Future to Newspapers: Jump in the river

Here’s the problem with most news: it isn’t. It’s olds. It happened hours ago, or last night, or yesterday, or last month, or before whenever the deadline was in the news organization’s current “news cycle”. It’s not now.

Unless, of course, it’s been fed out through syndication and picked up by a news reader or feed search engine (e.g. Google Blogsearch or Technorati) that’s paying attention to how long ago something got posted.

Note that feeding is not cycling. Rivers don’t flow in circles.

News is a river, not a lake. It is active, not static. It’s what’s happening, not what happened. Or not only what happened.

But what happened — news as olds — is how we’ve understood news for as long as we’ve had newspapers. The happening kind of news came along with radio, and then television. Then we called it “live”. Still, even on the nightly news, what’s live is talking heads and reports from the field.
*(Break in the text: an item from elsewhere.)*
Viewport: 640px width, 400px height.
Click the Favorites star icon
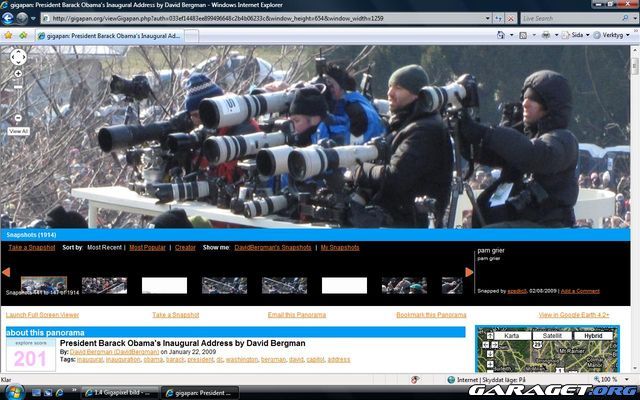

The rest is finished stuff.

There’s a difference here, a distinction to be made: one as stark and important as the distinction between now and then, or life and death. It’s a distinction between what’s live and what’s not.
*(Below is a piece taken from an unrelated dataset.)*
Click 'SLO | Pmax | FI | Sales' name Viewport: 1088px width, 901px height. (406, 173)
This distinction is what will have us soon talking about the life of newspapers, rather than the death of them.

Because it’s not enough to be “online” or to have a “presence” on the Web.

To be truly alive, truly new, truly part of the life of its readers, a newspaper needs to be on the live web and not just the static one. It needs to flow news, and not just post it.

It needs to flow rivers of news, or newsrivers.

A year from now every newspaper will have a newsriver — if not many of them. Most papers will copy other papers, of course. But one paper will start the trend, take the lead, and break the ice that’s damned up their purpose in static sites and tombed archives.

One of them will see that there’s a Live Web as well as a static one. And that the Live Frontier is where the action is, and will be.

I’m betting they’ll follow the New York Times, just like they always do.

If that happens the Times will, as it has done before, follow Dave Winer, who has been showing them how with for years.

As usual, Dave has been taking the Times, and all of journalism, to school. (Not that they want to go, but he’s taking them anyway.) His latest post is A new view of NY Times news, and it’s a great demonstration of open source development out here in the everyday world. The dude isn’t just talking about the cheap-as-water billion-dollar idea that will save the industry’s ass. He’s actually doing the work of making it happen. He’s thinking out loud and demonstrating his thinking, right where everybody can see it and put it to use.

I was just wondering if the term “river” has even come up at the ONA (Online News Association) conference in Toronto this week. Let’s see…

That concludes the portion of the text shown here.